[Start of Attachment]

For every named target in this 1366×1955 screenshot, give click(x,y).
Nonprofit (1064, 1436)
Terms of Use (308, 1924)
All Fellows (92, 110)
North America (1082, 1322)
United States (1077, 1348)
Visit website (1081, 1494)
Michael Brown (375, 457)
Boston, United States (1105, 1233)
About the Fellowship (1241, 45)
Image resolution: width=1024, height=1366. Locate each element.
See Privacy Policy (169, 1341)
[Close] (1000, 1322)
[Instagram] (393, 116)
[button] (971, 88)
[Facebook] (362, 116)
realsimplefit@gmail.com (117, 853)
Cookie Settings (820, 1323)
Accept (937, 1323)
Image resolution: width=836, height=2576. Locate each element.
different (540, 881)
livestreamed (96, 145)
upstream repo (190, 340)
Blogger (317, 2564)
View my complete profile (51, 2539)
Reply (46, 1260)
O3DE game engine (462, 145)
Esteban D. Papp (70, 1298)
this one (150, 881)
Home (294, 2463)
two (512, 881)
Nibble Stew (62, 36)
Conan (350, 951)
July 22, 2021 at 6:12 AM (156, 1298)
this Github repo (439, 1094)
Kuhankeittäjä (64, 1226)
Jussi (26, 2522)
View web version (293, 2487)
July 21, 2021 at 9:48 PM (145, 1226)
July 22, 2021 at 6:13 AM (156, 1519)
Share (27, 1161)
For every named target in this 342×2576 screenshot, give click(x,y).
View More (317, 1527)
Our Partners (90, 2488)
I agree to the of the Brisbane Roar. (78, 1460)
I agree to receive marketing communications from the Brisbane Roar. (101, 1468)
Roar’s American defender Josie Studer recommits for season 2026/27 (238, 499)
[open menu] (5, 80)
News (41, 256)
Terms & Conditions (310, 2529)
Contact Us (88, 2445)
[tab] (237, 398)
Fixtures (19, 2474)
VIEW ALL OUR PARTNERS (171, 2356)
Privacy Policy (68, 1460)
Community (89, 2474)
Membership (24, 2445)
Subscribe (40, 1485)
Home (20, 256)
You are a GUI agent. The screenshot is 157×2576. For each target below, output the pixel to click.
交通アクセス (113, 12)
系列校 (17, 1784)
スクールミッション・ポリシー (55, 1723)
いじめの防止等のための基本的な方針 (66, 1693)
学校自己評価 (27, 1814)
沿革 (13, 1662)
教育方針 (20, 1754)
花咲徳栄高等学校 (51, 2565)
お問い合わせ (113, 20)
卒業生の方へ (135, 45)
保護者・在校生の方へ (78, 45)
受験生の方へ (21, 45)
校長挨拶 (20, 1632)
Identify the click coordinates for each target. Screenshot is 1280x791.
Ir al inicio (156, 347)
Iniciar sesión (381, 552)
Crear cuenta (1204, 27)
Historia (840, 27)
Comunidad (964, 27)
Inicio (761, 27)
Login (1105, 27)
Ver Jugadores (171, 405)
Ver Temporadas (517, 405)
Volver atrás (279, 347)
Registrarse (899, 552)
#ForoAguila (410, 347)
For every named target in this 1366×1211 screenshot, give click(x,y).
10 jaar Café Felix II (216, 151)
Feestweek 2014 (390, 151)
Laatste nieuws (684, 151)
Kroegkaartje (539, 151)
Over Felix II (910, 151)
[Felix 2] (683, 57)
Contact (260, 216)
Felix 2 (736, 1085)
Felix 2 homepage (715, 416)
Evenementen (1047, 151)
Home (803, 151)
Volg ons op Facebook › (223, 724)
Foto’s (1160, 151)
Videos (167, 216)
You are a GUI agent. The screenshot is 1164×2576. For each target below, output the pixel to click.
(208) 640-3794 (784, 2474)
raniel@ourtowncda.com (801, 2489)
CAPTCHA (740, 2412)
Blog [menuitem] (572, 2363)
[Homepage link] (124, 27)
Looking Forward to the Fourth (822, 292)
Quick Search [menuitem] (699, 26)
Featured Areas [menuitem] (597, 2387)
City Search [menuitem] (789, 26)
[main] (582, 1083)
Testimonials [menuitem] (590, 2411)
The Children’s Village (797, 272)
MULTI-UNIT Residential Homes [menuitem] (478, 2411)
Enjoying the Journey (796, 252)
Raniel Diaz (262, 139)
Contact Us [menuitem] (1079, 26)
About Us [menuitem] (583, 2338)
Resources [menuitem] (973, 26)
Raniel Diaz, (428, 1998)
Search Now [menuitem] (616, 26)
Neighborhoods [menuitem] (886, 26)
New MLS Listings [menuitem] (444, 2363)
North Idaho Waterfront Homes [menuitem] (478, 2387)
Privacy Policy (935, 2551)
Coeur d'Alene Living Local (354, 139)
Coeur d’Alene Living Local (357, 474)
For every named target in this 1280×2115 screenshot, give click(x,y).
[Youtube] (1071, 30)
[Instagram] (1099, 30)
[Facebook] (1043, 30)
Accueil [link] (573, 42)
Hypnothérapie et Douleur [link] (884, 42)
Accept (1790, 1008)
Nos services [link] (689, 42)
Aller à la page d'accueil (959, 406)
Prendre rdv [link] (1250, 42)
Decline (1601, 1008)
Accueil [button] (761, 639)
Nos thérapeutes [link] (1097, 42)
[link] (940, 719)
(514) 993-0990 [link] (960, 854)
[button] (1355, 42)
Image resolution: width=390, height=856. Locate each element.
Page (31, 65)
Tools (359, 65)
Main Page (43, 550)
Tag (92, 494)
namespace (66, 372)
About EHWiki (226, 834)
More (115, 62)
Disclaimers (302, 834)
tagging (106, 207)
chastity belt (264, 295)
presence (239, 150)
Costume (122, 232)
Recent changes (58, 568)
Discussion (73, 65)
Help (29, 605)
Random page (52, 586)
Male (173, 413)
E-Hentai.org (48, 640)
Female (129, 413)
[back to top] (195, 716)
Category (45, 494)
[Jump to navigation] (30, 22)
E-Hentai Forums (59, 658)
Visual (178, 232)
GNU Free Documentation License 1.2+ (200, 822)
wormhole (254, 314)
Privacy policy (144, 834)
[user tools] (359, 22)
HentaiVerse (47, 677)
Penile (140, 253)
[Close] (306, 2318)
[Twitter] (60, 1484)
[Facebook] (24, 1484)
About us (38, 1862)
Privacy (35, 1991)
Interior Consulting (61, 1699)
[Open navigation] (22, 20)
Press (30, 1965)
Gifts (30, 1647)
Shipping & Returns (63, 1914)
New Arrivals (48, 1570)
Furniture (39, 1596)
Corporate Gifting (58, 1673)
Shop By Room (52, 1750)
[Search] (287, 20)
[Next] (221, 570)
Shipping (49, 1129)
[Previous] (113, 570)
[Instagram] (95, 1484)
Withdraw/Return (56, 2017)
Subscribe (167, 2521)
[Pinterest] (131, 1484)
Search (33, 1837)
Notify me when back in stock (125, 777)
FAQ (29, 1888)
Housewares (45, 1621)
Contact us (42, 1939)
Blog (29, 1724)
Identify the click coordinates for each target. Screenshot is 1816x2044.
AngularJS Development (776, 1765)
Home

[End of Attachment]

*What you will do:*
Each line above that contains "give" must be copied out.

*Response to this task:*
For every named target in this 1366×1955 screenshot, give click(x,y).
For every named target in this 342×2576 screenshot, give click(x,y).
For every named target in this 1366×1211 screenshot, give click(x,y).
For every named target in this 1280×2115 screenshot, give click(x,y).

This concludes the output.